Throughout the week gone by, the Indian equity market remained less volatile than expected, but at the same time, it marked some important technical events. After trading in a 350-point range, the index faced resistance at the key resistance zone, retraced and ended the week with a modest loss. RBI’s credit policy largely remained a non-event for the market. The headline Nifty50 ended with a net loss of 52.15 points (-0.44 per cent) on a weekly note.
The previous week also witnessed a few important technical events. Nifty marked a fresh incremental high, but failed to confirm this attempted breakout. The market has reinforced the 12,000-12,040 zone as an intermediate top and a key resistance area. India Volatility Index VIX has declined some 7.53 per cent to 14.86.
Also, the index faced resistance at the pattern resistance created by the lower trend line of the 30-month-long upward rising channel that Nifty broke on the downside in October 2018. This trend line is rising and, therefore, in spite of Nifty marking incremental highs, it faced resistance at this trend line for the third week in a row.
As we head into a new week, we need to take a serious note that the market is likely to face broader technical headwinds. The current technical structure on the charts does not show any possibility of a fresh, sustainable runaway rise. There may be some intermittent technical pullbacks, but a major lasting and sustainable upward move is unlikely.
The coming week is likely to see Nifty face stiff resistance at 12,000 and 12,080 levels. Supports should come in at 11,750 and 11,600.
The weekly RSI stood at 63.78. It remained neutral and showed no divergence against price.
However, on visual inspection, the RSI showed formation of lower tops, which may act in a bearish way going forward. The weekly MACD continued to remain bullish and traded above the signal line. No significant formations were observed on the candles.
Pattern analysis shows Nifty continued to face resistance at the lower trend line of the upward rising channel for the third week in a row. The index has failed to confirm an attempted breakout, and the 12,000-12,040 zone remains a key resistance area for the market.

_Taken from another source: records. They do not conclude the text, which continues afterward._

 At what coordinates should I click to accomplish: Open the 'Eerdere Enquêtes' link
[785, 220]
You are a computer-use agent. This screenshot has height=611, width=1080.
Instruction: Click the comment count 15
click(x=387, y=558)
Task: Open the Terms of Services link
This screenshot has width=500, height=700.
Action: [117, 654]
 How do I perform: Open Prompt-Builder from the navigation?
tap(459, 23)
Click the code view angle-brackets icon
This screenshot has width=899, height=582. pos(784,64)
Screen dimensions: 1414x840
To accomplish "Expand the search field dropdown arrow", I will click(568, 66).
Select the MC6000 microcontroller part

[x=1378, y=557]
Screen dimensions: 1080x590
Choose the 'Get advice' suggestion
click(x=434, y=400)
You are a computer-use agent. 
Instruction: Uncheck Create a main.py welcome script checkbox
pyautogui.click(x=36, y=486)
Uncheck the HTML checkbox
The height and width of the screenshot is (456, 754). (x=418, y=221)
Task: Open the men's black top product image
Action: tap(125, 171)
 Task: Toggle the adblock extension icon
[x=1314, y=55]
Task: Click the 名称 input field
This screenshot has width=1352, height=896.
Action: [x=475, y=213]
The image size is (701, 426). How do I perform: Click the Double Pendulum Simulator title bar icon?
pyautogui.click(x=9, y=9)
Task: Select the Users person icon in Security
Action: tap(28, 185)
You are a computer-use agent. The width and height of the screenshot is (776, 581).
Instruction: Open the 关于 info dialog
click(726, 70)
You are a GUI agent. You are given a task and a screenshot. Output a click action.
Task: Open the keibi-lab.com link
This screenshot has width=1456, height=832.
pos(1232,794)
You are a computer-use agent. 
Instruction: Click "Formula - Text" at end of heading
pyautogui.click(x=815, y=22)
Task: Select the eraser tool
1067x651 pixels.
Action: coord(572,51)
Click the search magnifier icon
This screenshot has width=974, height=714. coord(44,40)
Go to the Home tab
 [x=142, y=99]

We are likely to see some intermittent pullbacks in the coming week. However, such pullbacks may remain temporary, and the market may continue to see selling pressure at higher levels. With the breakout not getting confirmed, we may expect bearish bias to prevail in the market. A technical pullback, if any, should be utilised to protect profit at higher levels. While choosing not to chase the technical pullbacks, if any, one should maintain a highly cautious view for the coming week. In our look at Relative Rotation Graphs, we compared various sectors against CNX500, which represents over 95 per cent of the free float market-cap of all the listed stocks. A review of Relative Rotation Graphs (RRG) shows the market is likely to see strong relative outperformance from the services, financial services, and the IT packs in the coming week.